Each prompt targets a different capability: text rendering, photorealism, spatial reasoning,
artistic style transfer, and compositional complexity.

In [None]:
config.num_inference_steps = 4
config.guidance_scale = 0.0

images = []
times = []

for i, ps in enumerate(BENCHMARK_PROMPTS):
    print(f"[{i+1}/{len(BENCHMARK_PROMPTS)}] {ps.category}: {ps.prompt[:60]}...")
    config.prompt = ps.prompt

    start = time.perf_counter()
    img = generate_image(pipe, config)
    elapsed = time.perf_counter() - start

    images.append(img)
    times.append(elapsed)
    print(f"  Done in {elapsed:.1f}s")

fig, axes = plt.subplots(1, len(images), figsize=(20, 4))
for ax, img, ps, t in zip(axes, images, BENCHMARK_PROMPTS, times):
    ax.imshow(img)
    ax.set_title(f"{ps.category}\n{t:.1f}s", fontsize=10, fontweight="bold")
    ax.axis("off")

fig.suptitle(
    "FLUX.1-schnell --- Benchmark Suite (512x512, 4 steps, GGUF Q4_K_S)",
    fontsize=14,
    fontweight="bold",
)
plt.tight_layout()
plt.show()

for img, ps in zip(images, BENCHMARK_PROMPTS):
    img.save(os.path.join("..", "outputs", "flux_schnell", f"{ps.name}.png"))
print(f"Saved {len(images)} images to outputs/flux_schnell/")

In [None]:
print("=" * 60)
print("FLUX.1-schnell Performance (16GB Apple Silicon, GGUF Q4_K_S)")
print("=" * 60)
print(f"{'Prompt':<20} {'Category':<18} {'Time (s)':<10}")
print("-" * 60)
for ps, t in zip(BENCHMARK_PROMPTS, times):
    print(f"{ps.name:<20} {ps.category:<18} {t:<10.1f}")
print("-" * 60)
print(f"{'Average':<20} {'':<18} {sum(times)/len(times):<10.1f}")
print(f"\nResolution: {config.width}x{config.height}")
print(f"Steps: {config.num_inference_steps}")
print(f"Quantization: {config.quantization}")

log_memory_usage("final")

In [None]:
del pipe
clear_memory()
log_memory_usage("after cleanup")
print("Pipeline unloaded. Memory cleared.")

## Key Observations

- **Speed**: 4 steps is remarkably fast --- this is what guidance distillation combined with
  flow matching enables. Each step is a single forward pass through the 12B transformer,
  with no duplicate CFG evaluation.

- **Text rendering**: FLUX.1 excels at rendering legible text within images, a known
  strength of the MMDiT (Multimodal Diffusion Transformer) architecture and its deep
  cross-attention between text and image tokens.
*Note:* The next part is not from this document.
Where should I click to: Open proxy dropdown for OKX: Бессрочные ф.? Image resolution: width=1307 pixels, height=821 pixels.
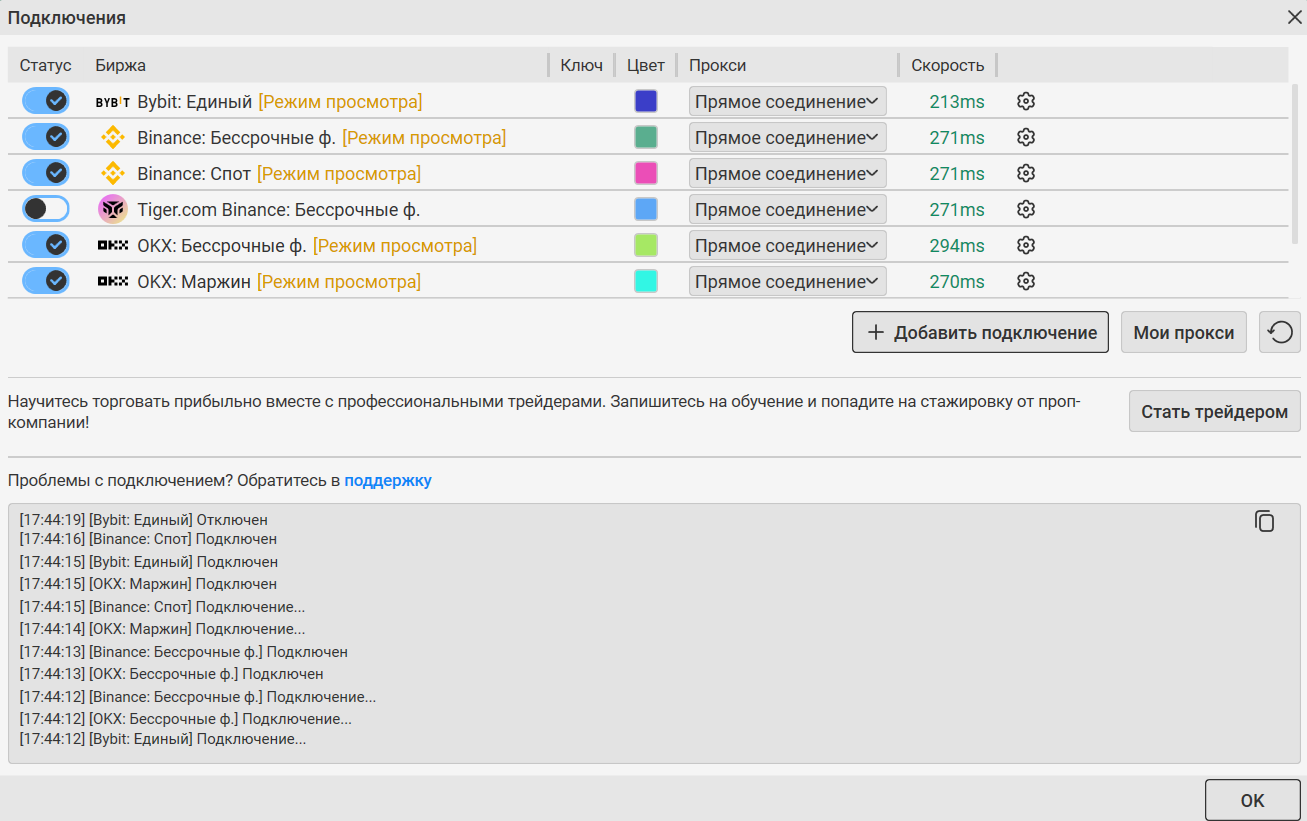pyautogui.click(x=787, y=245)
- **GGUF trade-off**: Q4_K_S quantization has minimal visible quality impact at 512x512.
  The super-block scaling in Q4_K_S preserves important weight distributions better than
  naive 4-bit quantization.

- **Memory**: Peak usage stays around ~10 GB thanks to quantization + CPU offloading,
  comfortably within the 16 GB unified memory budget of entry-level Apple Silicon Macs.

- **Next**: Notebook 06 puts SD3 Medium and FLUX.1-schnell head-to-head on the same
  benchmark prompts, comparing quality, speed, and memory usage side by side.